In 2001, Orr joined the Washington, D.C. office of the international law firm Jones Day as a partner. Orr had been picked to lead Jones Day's new Miami office before he resigned his partnership to move to Detroit. Noting his "impressive depth of experience," legal industry publication Chambers and Partners listed Orr among the top bankruptcy lawyers in Washington as of 2013.

While at Jones Day, Orr represented Chrysler in connection with its 2009 bankruptcy and restructuring. According to bankruptcy court records, Orr billed $700 an hour during the bankruptcy. The Detroit News described Orr as "the lead attorney on convincing the court to allow Chrysler to abruptly close a quarter of its U.S. dealerships". The Chrysler bankruptcy proceeding was widely regarded as successful for leading to greater sales and profits and Chrysler's renewed "reputation as a bold and innovative automaker".

==Tenure as emergency manager==
A Democrat, he was appointed by Michigan Governor Rick Snyder as emergency manager to oversee Detroit financial operations on March 14, 2013 under Public Act 72. On January 24, 2013 Snyder had signed a revised version of a controversial emergency manager law that was rejected by voters during the November election. The new law, Public Act 436, took effect on March 28, 2013 and gave the Detroit emergency manager extraordinary control over all Detroit financial matters, and the ability to recommend to the governor and state treasurer that the government enter Chapter 9 bankruptcy.

Orr began his expected 18-month term as emergency manager on March 25, 2013.

At Orr's recommendation and with the approval of Governor Snyder, the city of Detroit filed for bankruptcy on July 18, 2013. His former law firm Jones Day was hired to handle Detroit's bankruptcy. The pick has been criticized as a conflict of interest (Jones Day represents several of Detroit's creditors like Bank of America) and the firms billing rates of up to $1,075 per hour and large travel expenses have been questioned. Yet some legal scholars have opined that no conflict existed between Orr and his former employer. Orr has said of his former employer, "if I didn’t have Jones Day, I might have had to hire six to eight additional firms."

On December 3, 2013, U.S. Bankruptcy Judge Steven Rhodes ruled that Detroit was legally entitled to pursue bankruptcy.

By the summer of 2014, thousands of Detroit residents per week were being denied access to running water in their homes.

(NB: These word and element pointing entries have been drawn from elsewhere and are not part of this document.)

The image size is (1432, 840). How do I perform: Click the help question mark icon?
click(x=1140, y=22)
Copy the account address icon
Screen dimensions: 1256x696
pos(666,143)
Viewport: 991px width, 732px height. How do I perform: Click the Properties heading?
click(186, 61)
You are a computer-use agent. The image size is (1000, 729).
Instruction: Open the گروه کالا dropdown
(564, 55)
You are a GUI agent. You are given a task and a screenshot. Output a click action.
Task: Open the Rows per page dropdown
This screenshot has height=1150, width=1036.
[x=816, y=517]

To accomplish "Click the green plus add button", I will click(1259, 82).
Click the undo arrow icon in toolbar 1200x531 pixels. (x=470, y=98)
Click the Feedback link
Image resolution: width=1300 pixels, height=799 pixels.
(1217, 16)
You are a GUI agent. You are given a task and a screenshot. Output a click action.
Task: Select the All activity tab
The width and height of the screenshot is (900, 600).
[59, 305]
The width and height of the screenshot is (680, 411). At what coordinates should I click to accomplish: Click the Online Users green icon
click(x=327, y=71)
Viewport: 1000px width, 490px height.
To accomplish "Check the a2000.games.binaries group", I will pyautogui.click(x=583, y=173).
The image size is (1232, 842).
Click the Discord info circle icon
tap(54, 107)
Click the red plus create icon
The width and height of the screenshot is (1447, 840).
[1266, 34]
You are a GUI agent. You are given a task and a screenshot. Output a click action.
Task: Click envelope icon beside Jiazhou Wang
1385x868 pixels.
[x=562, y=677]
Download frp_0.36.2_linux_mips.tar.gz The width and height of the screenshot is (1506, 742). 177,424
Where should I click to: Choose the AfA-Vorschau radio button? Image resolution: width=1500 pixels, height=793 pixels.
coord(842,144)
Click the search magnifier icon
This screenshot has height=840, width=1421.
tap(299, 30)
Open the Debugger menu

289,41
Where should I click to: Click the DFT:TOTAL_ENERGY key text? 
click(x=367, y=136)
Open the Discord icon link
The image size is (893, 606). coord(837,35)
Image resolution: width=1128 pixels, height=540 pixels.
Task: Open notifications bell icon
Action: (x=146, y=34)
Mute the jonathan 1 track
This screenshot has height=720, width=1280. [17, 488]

On July 28, 2014, Orr signed Emergency Manager Order No. 31, further clarifying the roles of the Detroit Water and Sewerage Department and the Board of Water Commissioners, in part: "the EM has determined that, at the present time, it is in the best interest of the City that the Mayor be granted the power and authority that the mayor would have had with respect to the Detroit Water and Sewerage Department ("DWSD") and the Board of Water Commissioners for DWSD ("BOWC") absent PA 436 in order to aid the EM in providing necessary governmental services essential to the public health, safety and welfare" of its residents.

On November 7, 2014, U.S. Bankruptcy Judge Steven Rhodes approved Orr's plan for the city of Detroit.

On December 10, 2014, Governor Snyder announced that Detroit had emerged from bankruptcy, and that he had accepted Orr's resignation as emergency manager, returning control of Detroit to its elected government.

==Personal==
Orr was born in Fort Lauderdale, Florida. Orr's father, Allen Eugene Orr, was an "A.M.E. minister who marched to support the rights of south Florida's African-American minority in the 1960s and 1970s"; his mother, Dorothy Jackson, was a teacher who eventually became an administrator in the office of Broward County's superintendent of schools.

In 1990, the Miami Herald listed Orr as one of the area's "Most Eligible Men".

Since 2004, he has been married to Dr. Donna Neale, a surgeon at Johns Hopkins Hospital in Baltimore, Maryland; they began dating in 1994. They have a son named Kevyn and a daughter named Alexandra.